◆ Available data

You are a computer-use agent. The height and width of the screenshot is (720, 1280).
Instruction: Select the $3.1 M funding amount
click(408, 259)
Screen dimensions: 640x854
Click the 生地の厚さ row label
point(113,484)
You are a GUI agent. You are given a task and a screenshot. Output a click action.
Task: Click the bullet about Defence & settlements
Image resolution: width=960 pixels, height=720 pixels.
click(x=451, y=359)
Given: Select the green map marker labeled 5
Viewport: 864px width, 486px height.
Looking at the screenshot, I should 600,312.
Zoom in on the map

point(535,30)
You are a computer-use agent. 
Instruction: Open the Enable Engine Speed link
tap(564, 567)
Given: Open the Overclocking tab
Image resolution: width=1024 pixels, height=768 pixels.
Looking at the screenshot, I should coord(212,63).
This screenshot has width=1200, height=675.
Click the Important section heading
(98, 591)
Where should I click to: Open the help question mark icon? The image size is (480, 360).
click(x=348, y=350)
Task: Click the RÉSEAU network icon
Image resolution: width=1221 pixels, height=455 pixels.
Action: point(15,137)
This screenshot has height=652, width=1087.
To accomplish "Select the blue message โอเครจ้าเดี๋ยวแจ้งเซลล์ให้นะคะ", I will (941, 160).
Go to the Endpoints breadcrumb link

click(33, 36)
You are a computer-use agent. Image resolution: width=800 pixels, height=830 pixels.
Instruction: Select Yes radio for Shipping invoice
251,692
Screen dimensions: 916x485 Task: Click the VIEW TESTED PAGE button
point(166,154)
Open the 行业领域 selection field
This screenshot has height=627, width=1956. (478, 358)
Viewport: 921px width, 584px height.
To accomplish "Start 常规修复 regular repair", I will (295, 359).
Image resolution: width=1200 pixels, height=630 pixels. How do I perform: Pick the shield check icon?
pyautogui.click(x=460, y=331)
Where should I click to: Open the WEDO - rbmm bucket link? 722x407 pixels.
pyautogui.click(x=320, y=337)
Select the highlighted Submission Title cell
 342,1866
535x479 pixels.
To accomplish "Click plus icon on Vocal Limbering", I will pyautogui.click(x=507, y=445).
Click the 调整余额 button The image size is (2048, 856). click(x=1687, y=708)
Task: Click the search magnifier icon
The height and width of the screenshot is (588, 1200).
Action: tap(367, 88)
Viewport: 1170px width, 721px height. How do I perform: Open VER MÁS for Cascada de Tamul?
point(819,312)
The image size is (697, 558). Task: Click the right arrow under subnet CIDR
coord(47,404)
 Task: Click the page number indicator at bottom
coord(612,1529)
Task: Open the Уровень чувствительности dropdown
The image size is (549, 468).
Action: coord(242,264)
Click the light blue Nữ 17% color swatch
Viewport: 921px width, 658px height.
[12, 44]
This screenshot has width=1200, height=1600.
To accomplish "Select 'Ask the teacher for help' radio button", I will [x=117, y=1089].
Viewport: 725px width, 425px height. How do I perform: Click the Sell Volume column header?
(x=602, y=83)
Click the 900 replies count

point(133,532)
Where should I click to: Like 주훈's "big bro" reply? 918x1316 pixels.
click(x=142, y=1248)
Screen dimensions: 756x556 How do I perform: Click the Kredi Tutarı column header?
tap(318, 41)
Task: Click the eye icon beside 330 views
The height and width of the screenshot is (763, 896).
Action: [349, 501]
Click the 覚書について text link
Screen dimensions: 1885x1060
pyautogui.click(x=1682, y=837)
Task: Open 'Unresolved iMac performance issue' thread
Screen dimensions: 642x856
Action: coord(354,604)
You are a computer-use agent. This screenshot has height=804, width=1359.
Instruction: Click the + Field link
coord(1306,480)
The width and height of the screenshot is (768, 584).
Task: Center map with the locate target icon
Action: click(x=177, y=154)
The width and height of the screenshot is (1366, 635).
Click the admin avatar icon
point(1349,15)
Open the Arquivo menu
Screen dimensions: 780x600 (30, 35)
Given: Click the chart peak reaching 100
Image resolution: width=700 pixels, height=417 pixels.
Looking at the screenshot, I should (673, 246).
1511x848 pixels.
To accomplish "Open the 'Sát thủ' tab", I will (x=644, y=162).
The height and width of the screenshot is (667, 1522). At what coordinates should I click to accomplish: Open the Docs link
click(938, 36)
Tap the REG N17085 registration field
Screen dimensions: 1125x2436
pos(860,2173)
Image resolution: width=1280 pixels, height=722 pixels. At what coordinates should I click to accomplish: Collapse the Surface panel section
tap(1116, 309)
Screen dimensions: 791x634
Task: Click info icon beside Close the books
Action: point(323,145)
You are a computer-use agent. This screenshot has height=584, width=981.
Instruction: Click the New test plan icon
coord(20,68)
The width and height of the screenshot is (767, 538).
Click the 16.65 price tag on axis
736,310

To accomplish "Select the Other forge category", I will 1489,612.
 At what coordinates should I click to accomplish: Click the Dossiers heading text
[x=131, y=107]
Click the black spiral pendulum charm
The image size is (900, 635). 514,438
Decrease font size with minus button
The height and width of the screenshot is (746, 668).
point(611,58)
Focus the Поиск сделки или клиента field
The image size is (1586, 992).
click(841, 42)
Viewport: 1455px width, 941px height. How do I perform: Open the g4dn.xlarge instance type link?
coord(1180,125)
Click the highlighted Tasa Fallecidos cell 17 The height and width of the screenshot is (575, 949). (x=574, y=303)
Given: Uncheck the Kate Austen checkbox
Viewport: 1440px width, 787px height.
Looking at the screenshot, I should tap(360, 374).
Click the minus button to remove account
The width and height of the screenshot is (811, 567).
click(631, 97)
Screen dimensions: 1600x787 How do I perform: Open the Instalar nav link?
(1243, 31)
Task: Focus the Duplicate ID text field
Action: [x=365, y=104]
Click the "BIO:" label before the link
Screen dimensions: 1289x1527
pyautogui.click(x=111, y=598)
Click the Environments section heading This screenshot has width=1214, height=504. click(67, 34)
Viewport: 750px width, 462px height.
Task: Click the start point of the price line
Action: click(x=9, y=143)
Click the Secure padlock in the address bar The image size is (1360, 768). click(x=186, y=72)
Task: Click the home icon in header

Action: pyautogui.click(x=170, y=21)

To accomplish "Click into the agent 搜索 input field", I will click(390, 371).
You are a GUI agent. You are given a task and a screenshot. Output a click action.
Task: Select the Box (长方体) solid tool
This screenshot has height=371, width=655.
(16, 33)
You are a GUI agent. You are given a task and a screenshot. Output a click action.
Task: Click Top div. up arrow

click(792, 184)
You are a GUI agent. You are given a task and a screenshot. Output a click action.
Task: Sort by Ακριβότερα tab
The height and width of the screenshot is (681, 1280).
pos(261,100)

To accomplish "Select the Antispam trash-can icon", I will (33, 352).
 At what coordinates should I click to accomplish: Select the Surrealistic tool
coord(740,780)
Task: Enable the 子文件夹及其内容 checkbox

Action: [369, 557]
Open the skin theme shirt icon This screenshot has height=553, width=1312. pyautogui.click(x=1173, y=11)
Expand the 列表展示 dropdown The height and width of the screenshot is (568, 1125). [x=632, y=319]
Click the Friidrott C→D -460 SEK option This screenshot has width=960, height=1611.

◆ Task objective
Only the number is wanted: how many lines in the listing hold "computer"?

◆ Reply to the task
5